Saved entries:

┌──

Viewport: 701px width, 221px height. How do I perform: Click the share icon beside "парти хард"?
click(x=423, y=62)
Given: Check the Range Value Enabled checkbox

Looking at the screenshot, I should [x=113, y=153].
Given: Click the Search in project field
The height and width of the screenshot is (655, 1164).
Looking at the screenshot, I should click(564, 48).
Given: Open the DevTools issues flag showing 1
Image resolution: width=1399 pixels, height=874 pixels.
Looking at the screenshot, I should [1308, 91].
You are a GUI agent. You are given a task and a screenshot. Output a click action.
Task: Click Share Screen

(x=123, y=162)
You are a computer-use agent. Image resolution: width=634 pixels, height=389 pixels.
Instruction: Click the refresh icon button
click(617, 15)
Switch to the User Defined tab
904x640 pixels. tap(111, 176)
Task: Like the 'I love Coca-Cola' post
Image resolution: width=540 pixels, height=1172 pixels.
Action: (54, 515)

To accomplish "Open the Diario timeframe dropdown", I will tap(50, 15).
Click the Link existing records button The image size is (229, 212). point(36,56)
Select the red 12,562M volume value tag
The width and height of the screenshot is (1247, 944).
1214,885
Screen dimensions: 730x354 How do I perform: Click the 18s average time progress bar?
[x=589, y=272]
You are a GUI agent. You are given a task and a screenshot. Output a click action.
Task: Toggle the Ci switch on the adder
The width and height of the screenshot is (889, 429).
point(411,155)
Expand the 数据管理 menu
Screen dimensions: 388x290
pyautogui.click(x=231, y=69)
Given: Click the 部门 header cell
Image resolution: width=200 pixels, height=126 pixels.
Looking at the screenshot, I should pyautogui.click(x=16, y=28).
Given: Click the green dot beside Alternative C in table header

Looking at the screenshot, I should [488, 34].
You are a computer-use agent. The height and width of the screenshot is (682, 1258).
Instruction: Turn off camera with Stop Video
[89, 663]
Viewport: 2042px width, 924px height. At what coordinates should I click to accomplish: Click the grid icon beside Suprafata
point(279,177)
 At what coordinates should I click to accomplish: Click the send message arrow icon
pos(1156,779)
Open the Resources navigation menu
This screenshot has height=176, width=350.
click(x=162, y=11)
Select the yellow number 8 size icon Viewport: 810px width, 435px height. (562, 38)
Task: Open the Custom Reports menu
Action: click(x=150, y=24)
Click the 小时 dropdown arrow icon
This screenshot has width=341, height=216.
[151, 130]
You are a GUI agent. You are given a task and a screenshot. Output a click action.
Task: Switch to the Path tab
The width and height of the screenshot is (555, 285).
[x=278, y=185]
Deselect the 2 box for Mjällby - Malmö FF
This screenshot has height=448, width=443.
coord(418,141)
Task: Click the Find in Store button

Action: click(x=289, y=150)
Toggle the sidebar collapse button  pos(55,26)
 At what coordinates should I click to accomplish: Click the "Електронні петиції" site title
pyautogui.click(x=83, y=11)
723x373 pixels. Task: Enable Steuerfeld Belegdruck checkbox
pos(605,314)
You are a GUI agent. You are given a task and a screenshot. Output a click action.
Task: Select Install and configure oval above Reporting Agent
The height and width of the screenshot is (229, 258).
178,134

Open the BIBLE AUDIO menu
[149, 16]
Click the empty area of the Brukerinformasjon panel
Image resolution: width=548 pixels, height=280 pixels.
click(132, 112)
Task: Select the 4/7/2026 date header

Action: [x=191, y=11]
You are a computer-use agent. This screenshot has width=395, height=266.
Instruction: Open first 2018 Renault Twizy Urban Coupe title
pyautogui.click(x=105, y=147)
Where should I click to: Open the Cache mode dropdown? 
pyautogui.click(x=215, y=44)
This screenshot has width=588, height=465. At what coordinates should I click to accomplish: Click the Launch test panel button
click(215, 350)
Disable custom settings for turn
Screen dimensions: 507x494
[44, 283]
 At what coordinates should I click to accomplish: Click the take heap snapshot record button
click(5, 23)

└──

### Task goal
Your task is to transcribe all of the entries word for word.

### Answer to this task
Viewport: 701px width, 221px height. How do I perform: Click the share icon beside "парти хард"?
click(x=423, y=62)
Given: Check the Range Value Enabled checkbox

Looking at the screenshot, I should [x=113, y=153].
Given: Click the Search in project field
The height and width of the screenshot is (655, 1164).
Looking at the screenshot, I should click(564, 48).
Given: Open the DevTools issues flag showing 1
Image resolution: width=1399 pixels, height=874 pixels.
Looking at the screenshot, I should [1308, 91].
You are a GUI agent. You are given a task and a screenshot. Output a click action.
Task: Click Share Screen

(x=123, y=162)
You are a computer-use agent. Image resolution: width=634 pixels, height=389 pixels.
Instruction: Click the refresh icon button
click(617, 15)
Switch to the User Defined tab
904x640 pixels. tap(111, 176)
Task: Like the 'I love Coca-Cola' post
Image resolution: width=540 pixels, height=1172 pixels.
Action: (54, 515)

To accomplish "Open the Diario timeframe dropdown", I will tap(50, 15).
Click the Link existing records button The image size is (229, 212). point(36,56)
Select the red 12,562M volume value tag
The width and height of the screenshot is (1247, 944).
1214,885
Screen dimensions: 730x354 How do I perform: Click the 18s average time progress bar?
[x=589, y=272]
You are a GUI agent. You are given a task and a screenshot. Output a click action.
Task: Toggle the Ci switch on the adder
The width and height of the screenshot is (889, 429).
point(411,155)
Expand the 数据管理 menu
Screen dimensions: 388x290
pyautogui.click(x=231, y=69)
Given: Click the 部门 header cell
Image resolution: width=200 pixels, height=126 pixels.
Looking at the screenshot, I should pyautogui.click(x=16, y=28).
Given: Click the green dot beside Alternative C in table header

Looking at the screenshot, I should [488, 34].
You are a computer-use agent. The height and width of the screenshot is (682, 1258).
Instruction: Turn off camera with Stop Video
[89, 663]
Viewport: 2042px width, 924px height. At what coordinates should I click to accomplish: Click the grid icon beside Suprafata
point(279,177)
 At what coordinates should I click to accomplish: Click the send message arrow icon
pos(1156,779)
Open the Resources navigation menu
This screenshot has height=176, width=350.
click(x=162, y=11)
Select the yellow number 8 size icon Viewport: 810px width, 435px height. (562, 38)
Task: Open the Custom Reports menu
Action: click(x=150, y=24)
Click the 小时 dropdown arrow icon
This screenshot has width=341, height=216.
[151, 130]
You are a GUI agent. You are given a task and a screenshot. Output a click action.
Task: Switch to the Path tab
The width and height of the screenshot is (555, 285).
[x=278, y=185]
Deselect the 2 box for Mjällby - Malmö FF
This screenshot has height=448, width=443.
coord(418,141)
Task: Click the Find in Store button

Action: click(x=289, y=150)
Toggle the sidebar collapse button  pos(55,26)
 At what coordinates should I click to accomplish: Click the "Електронні петиції" site title
pyautogui.click(x=83, y=11)
723x373 pixels. Task: Enable Steuerfeld Belegdruck checkbox
pos(605,314)
You are a GUI agent. You are given a task and a screenshot. Output a click action.
Task: Select Install and configure oval above Reporting Agent
The height and width of the screenshot is (229, 258).
178,134

Open the BIBLE AUDIO menu
[149, 16]
Click the empty area of the Brukerinformasjon panel
Image resolution: width=548 pixels, height=280 pixels.
click(132, 112)
Task: Select the 4/7/2026 date header

Action: [x=191, y=11]
You are a computer-use agent. This screenshot has width=395, height=266.
Instruction: Open first 2018 Renault Twizy Urban Coupe title
pyautogui.click(x=105, y=147)
Where should I click to: Open the Cache mode dropdown? 
pyautogui.click(x=215, y=44)
This screenshot has width=588, height=465. At what coordinates should I click to accomplish: Click the Launch test panel button
click(215, 350)
Disable custom settings for turn
Screen dimensions: 507x494
[44, 283]
 At what coordinates should I click to accomplish: Click the take heap snapshot record button
click(5, 23)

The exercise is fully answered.